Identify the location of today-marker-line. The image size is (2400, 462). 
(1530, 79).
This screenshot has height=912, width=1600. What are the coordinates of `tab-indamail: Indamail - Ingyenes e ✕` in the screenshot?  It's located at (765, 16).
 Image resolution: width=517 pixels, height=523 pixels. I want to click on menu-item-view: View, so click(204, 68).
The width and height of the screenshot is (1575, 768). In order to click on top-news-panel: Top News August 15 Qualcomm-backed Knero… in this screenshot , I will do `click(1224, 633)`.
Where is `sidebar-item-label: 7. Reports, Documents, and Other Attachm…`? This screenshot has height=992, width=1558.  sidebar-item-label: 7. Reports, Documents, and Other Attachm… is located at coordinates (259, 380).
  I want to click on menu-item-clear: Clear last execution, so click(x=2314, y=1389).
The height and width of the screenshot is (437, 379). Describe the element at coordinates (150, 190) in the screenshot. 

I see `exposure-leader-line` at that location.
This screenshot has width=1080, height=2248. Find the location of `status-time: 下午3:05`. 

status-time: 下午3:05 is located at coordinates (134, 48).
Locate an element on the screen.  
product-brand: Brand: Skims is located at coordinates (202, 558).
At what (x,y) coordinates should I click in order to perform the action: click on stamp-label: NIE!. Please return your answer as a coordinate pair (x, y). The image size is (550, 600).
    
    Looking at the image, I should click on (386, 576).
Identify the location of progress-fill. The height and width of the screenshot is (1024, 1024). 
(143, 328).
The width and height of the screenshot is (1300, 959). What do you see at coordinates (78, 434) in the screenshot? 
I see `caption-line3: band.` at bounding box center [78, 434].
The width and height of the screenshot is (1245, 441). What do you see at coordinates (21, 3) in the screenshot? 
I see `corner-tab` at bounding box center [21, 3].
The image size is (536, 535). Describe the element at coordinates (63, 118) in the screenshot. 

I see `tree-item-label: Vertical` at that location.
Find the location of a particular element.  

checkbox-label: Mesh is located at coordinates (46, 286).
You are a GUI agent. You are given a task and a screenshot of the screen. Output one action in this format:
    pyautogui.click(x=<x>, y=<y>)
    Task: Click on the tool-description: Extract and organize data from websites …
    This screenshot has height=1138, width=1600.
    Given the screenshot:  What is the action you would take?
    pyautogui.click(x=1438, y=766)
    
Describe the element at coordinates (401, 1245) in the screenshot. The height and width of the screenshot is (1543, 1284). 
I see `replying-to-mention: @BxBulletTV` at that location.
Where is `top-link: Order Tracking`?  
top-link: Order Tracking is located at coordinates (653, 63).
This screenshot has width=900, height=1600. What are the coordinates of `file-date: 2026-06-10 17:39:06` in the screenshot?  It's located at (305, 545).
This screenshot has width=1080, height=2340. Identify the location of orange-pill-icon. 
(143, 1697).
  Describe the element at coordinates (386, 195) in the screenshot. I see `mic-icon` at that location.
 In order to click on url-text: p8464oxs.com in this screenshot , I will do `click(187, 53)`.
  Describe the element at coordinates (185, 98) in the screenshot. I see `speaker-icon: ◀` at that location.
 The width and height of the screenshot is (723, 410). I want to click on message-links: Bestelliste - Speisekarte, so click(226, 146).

+++

• [EXERCISE REQUIREMENTS]: Rewrite all of the records above as a numbered list, one line per item, and drop every blank line.

• [RESPONSE TO THIS TASK]:
1. Identify the location of today-marker-line. The image size is (2400, 462). 
2. (1530, 79).
3. This screenshot has height=912, width=1600. What are the coordinates of `tab-indamail: Indamail - Ingyenes e ✕` in the screenshot?  It's located at (765, 16).
4.  Image resolution: width=517 pixels, height=523 pixels. I want to click on menu-item-view: View, so click(204, 68).
5. The width and height of the screenshot is (1575, 768). In order to click on top-news-panel: Top News August 15 Qualcomm-backed Knero… in this screenshot , I will do `click(1224, 633)`.
6. Where is `sidebar-item-label: 7. Reports, Documents, and Other Attachm…`? This screenshot has height=992, width=1558.  sidebar-item-label: 7. Reports, Documents, and Other Attachm… is located at coordinates (259, 380).
7.   I want to click on menu-item-clear: Clear last execution, so click(x=2314, y=1389).
8. The height and width of the screenshot is (437, 379). Describe the element at coordinates (150, 190) in the screenshot. 
9. I see `exposure-leader-line` at that location.
10. This screenshot has width=1080, height=2248. Find the location of `status-time: 下午3:05`. 
11. status-time: 下午3:05 is located at coordinates (134, 48).
12. Locate an element on the screen.  
13. product-brand: Brand: Skims is located at coordinates (202, 558).
14. At what (x,y) coordinates should I click in order to perform the action: click on stamp-label: NIE!. Please return your answer as a coordinate pair (x, y). The image size is (550, 600).
15.     Looking at the image, I should click on (386, 576).
16. Identify the location of progress-fill. The height and width of the screenshot is (1024, 1024). 
17. (143, 328).
18. The width and height of the screenshot is (1300, 959). What do you see at coordinates (78, 434) in the screenshot? 
19. I see `caption-line3: band.` at bounding box center [78, 434].
20. The width and height of the screenshot is (1245, 441). What do you see at coordinates (21, 3) in the screenshot? 
21. I see `corner-tab` at bounding box center [21, 3].
22. The image size is (536, 535). Describe the element at coordinates (63, 118) in the screenshot. 
23. I see `tree-item-label: Vertical` at that location.
24. Find the location of a particular element.  
25. checkbox-label: Mesh is located at coordinates (46, 286).
26. You are a GUI agent. You are given a task and a screenshot of the screen. Output one action in this format:
27.     pyautogui.click(x=<x>, y=<y>)
28.     Task: Click on the tool-description: Extract and organize data from websites …
29.     This screenshot has height=1138, width=1600.
30.     Given the screenshot:  What is the action you would take?
31.     pyautogui.click(x=1438, y=766)
32. Describe the element at coordinates (401, 1245) in the screenshot. The height and width of the screenshot is (1543, 1284). 
33. I see `replying-to-mention: @BxBulletTV` at that location.
34. Where is `top-link: Order Tracking`?  
35. top-link: Order Tracking is located at coordinates (653, 63).
36. This screenshot has width=900, height=1600. What are the coordinates of `file-date: 2026-06-10 17:39:06` in the screenshot?  It's located at (305, 545).
37. This screenshot has width=1080, height=2340. Identify the location of orange-pill-icon. 
38. (143, 1697).
39.   Describe the element at coordinates (386, 195) in the screenshot. I see `mic-icon` at that location.
40.  In order to click on url-text: p8464oxs.com in this screenshot , I will do `click(187, 53)`.
41.   Describe the element at coordinates (185, 98) in the screenshot. I see `speaker-icon: ◀` at that location.
42.  The width and height of the screenshot is (723, 410). I want to click on message-links: Bestelliste - Speisekarte, so click(226, 146).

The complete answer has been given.